The science of architectural acoustics in Britain took tremendous strides forward in the inter-war years. Between 1923 and 1935, five separate acoustic laboratories were constructed at the government facility for building science, the Building Research Station (BRS), and a sixth was made available for collaborative work at the National Physical Laboratory (NPL).
This is the story of the first of the laboratories – for which a full set of construction drawings has been unearthed – and the (slightly stormy) political context within which that laboratory was established, thus bringing acoustics onto the official agenda for research in building science.
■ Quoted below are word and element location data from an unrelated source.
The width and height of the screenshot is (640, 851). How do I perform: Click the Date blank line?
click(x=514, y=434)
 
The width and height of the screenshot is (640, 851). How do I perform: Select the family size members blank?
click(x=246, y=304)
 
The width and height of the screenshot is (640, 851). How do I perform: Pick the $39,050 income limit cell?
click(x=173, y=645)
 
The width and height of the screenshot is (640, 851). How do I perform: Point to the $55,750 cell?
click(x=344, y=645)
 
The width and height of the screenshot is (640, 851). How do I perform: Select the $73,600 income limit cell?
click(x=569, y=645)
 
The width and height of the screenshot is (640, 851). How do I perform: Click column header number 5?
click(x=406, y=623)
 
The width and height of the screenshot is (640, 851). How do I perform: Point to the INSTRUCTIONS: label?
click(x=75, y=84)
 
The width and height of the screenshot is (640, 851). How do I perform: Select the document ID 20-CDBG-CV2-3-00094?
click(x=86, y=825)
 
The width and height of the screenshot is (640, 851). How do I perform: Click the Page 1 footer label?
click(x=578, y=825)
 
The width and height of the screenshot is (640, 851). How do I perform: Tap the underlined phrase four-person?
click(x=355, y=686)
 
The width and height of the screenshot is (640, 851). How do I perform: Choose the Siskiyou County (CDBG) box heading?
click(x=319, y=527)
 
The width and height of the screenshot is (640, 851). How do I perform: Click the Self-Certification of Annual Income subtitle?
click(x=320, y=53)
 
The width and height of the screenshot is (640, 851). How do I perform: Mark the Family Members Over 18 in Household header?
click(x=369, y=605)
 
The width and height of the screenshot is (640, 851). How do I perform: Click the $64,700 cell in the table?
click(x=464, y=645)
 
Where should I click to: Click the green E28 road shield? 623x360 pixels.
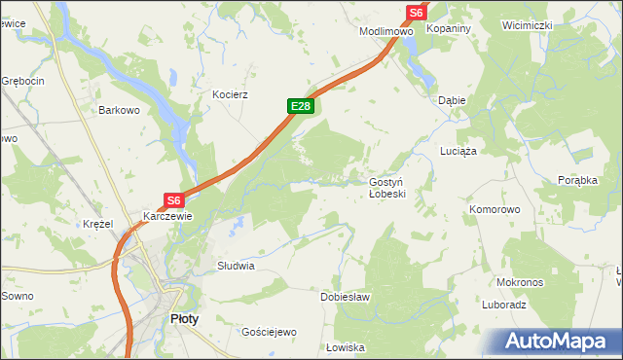tap(300, 106)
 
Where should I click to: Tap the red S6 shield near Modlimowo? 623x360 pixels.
tap(416, 12)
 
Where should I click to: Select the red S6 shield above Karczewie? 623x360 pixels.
tap(173, 200)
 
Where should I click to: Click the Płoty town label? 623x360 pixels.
tap(185, 318)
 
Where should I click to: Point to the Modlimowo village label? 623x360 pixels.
tap(386, 31)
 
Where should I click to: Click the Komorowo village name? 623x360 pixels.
tap(495, 209)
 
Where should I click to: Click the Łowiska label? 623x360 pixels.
tap(345, 347)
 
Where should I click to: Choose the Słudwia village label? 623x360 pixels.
tap(236, 265)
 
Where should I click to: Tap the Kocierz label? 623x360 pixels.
tap(232, 95)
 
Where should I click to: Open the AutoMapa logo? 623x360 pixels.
tap(559, 342)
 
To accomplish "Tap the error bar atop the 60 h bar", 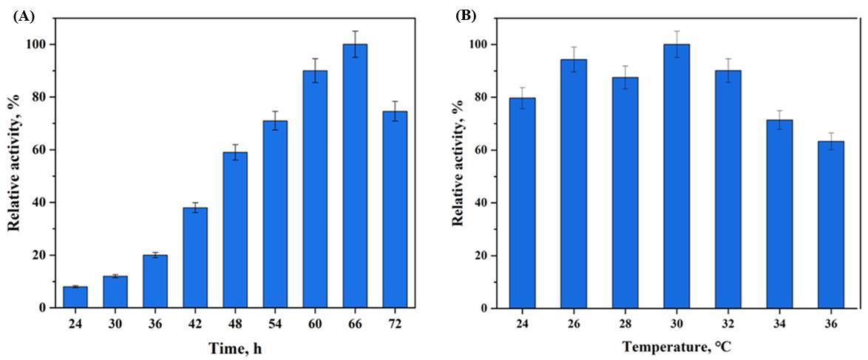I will [315, 70].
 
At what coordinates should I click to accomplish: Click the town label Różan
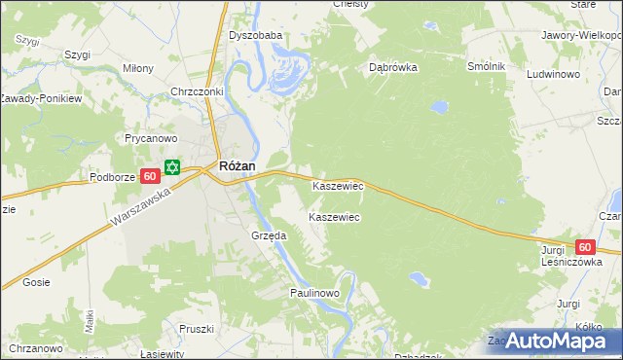pyautogui.click(x=238, y=166)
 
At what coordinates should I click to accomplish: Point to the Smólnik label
pyautogui.click(x=486, y=65)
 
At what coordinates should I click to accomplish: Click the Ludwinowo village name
pyautogui.click(x=554, y=74)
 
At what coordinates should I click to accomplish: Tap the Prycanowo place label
pyautogui.click(x=149, y=138)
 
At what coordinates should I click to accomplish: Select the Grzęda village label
pyautogui.click(x=268, y=235)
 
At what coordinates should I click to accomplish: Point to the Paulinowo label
pyautogui.click(x=313, y=293)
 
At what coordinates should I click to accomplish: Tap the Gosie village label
pyautogui.click(x=37, y=282)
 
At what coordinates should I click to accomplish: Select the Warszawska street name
pyautogui.click(x=140, y=208)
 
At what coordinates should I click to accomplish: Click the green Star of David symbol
pyautogui.click(x=172, y=167)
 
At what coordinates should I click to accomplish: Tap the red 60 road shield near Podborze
pyautogui.click(x=149, y=176)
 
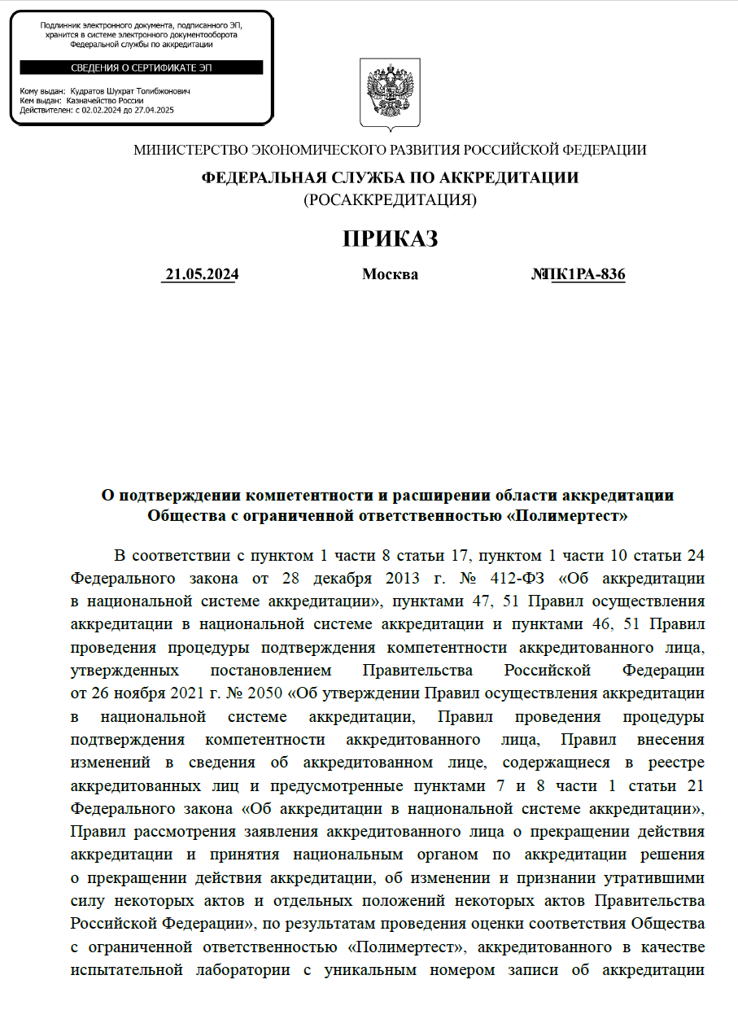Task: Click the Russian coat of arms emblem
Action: pyautogui.click(x=391, y=93)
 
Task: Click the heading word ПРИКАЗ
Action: pyautogui.click(x=390, y=238)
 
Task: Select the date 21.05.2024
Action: pyautogui.click(x=202, y=274)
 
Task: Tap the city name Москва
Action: pyautogui.click(x=390, y=274)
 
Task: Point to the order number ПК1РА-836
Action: pyautogui.click(x=587, y=274)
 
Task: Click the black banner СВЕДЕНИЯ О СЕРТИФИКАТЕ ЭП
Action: pyautogui.click(x=142, y=68)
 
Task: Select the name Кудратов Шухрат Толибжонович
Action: pyautogui.click(x=130, y=92)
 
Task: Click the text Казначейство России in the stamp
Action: pyautogui.click(x=105, y=101)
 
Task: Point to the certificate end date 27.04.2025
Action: pyautogui.click(x=155, y=109)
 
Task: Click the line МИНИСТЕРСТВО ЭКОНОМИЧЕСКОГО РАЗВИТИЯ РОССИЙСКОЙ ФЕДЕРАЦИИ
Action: pyautogui.click(x=390, y=150)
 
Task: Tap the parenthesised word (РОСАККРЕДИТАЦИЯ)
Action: pyautogui.click(x=390, y=199)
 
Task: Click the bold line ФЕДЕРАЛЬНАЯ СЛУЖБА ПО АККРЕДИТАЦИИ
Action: pyautogui.click(x=390, y=177)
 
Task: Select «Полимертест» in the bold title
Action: pyautogui.click(x=569, y=515)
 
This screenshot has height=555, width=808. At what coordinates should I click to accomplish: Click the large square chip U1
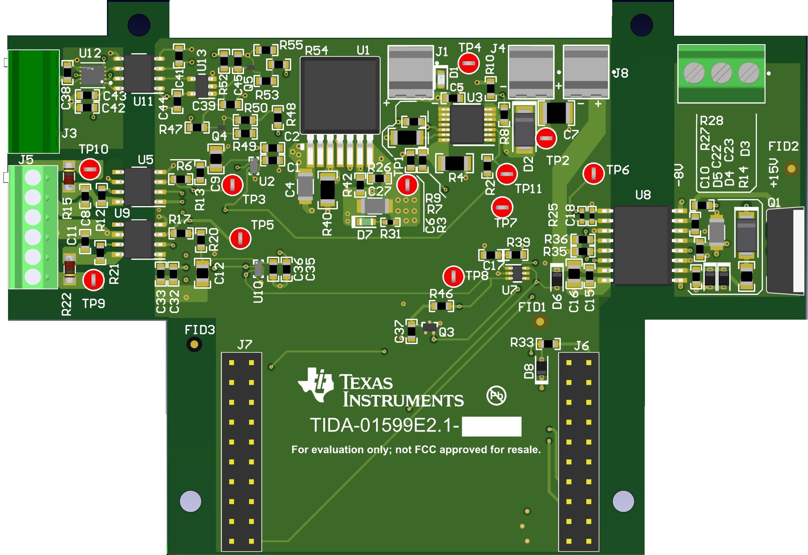(340, 95)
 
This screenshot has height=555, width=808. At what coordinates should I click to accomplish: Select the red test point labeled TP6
(593, 173)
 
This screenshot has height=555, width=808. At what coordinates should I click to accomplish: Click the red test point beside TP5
(240, 238)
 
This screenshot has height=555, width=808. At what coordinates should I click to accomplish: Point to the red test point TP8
(453, 276)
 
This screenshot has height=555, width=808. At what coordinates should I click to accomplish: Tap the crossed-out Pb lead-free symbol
(496, 395)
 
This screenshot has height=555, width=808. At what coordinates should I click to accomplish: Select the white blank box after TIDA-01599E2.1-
(491, 426)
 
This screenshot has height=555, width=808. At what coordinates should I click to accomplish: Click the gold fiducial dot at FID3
(194, 344)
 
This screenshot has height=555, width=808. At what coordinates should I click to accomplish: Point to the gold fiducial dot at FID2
(791, 169)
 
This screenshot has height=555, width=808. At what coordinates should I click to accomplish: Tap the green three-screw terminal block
(721, 74)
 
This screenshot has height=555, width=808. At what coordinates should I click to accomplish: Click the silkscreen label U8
(643, 195)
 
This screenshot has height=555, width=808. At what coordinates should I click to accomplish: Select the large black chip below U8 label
(643, 245)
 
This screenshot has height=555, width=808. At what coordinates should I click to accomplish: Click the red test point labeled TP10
(90, 169)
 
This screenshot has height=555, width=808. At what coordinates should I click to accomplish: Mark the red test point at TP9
(93, 280)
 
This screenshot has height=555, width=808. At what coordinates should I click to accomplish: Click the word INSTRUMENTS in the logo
(403, 400)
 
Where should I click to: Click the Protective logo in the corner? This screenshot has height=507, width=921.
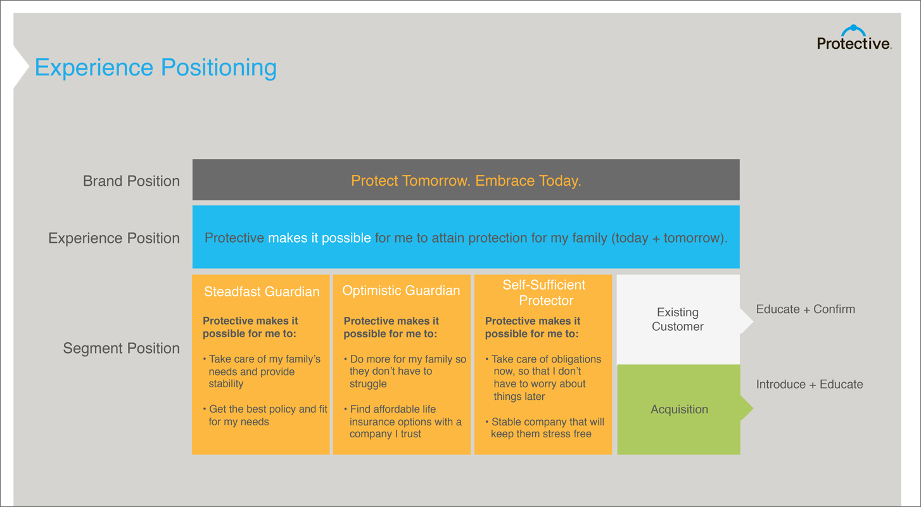click(x=854, y=37)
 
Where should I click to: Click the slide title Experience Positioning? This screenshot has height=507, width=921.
click(x=155, y=67)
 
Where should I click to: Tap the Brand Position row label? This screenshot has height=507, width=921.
click(x=131, y=181)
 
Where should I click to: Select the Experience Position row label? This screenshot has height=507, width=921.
click(x=114, y=238)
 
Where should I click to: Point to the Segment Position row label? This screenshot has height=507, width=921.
click(x=121, y=348)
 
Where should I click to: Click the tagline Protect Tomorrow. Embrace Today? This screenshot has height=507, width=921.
click(x=466, y=181)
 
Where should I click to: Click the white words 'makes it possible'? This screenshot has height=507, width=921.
click(x=319, y=238)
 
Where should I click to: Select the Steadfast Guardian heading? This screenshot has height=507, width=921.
click(x=262, y=292)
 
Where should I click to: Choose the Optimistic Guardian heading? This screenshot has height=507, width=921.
click(x=401, y=290)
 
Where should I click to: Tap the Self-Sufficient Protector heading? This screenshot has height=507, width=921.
click(x=544, y=293)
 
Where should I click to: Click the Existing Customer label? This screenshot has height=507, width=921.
click(x=678, y=319)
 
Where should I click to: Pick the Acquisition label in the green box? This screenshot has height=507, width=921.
click(x=679, y=409)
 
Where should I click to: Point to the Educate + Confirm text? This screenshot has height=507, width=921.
click(x=806, y=309)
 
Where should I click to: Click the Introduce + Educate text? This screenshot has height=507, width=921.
click(x=810, y=384)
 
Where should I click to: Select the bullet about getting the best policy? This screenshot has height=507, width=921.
click(x=265, y=415)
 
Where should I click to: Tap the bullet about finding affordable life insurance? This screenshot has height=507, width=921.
click(x=403, y=421)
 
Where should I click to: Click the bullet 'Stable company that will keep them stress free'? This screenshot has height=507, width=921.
click(x=545, y=428)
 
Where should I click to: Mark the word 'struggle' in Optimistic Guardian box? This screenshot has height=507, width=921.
click(x=368, y=384)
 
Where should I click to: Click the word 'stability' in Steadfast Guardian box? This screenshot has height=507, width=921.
click(x=225, y=384)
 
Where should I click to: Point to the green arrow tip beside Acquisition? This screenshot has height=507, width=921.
click(x=753, y=409)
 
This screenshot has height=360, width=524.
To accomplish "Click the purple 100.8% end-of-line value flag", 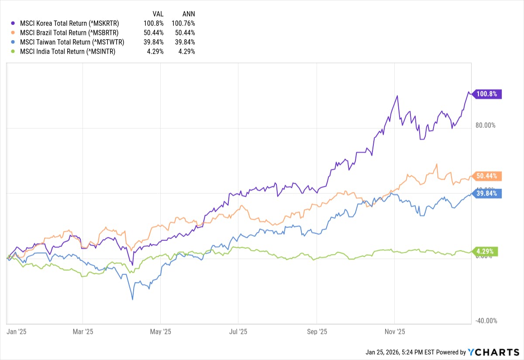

Guest Speaker: Fiona M. Smyth was awarded a Newman Medal in 2014 for a Ph.D. dissertation completed in Ireland and awarded by University College Dublin. Fiona trained as an architect at University College Dublin, before beginning her Ph.D. research under the joint supervision of Professor Hugh Campbell at University College Dublin (architecture) and Professor Henry Rice of Trinity College Dublin (Engineering). The dissertation for which Fiona received the Newman Medal was an examination of interdisciplinary developments in architectural acoustics in early twentieth-century Britain and Ireland.
Fiona is presently in the US where she is furthering her acoustic work through the lens of the history of science as part of a Marie Skłodowska-Curie Postdoctoral Fellowship at Harvard.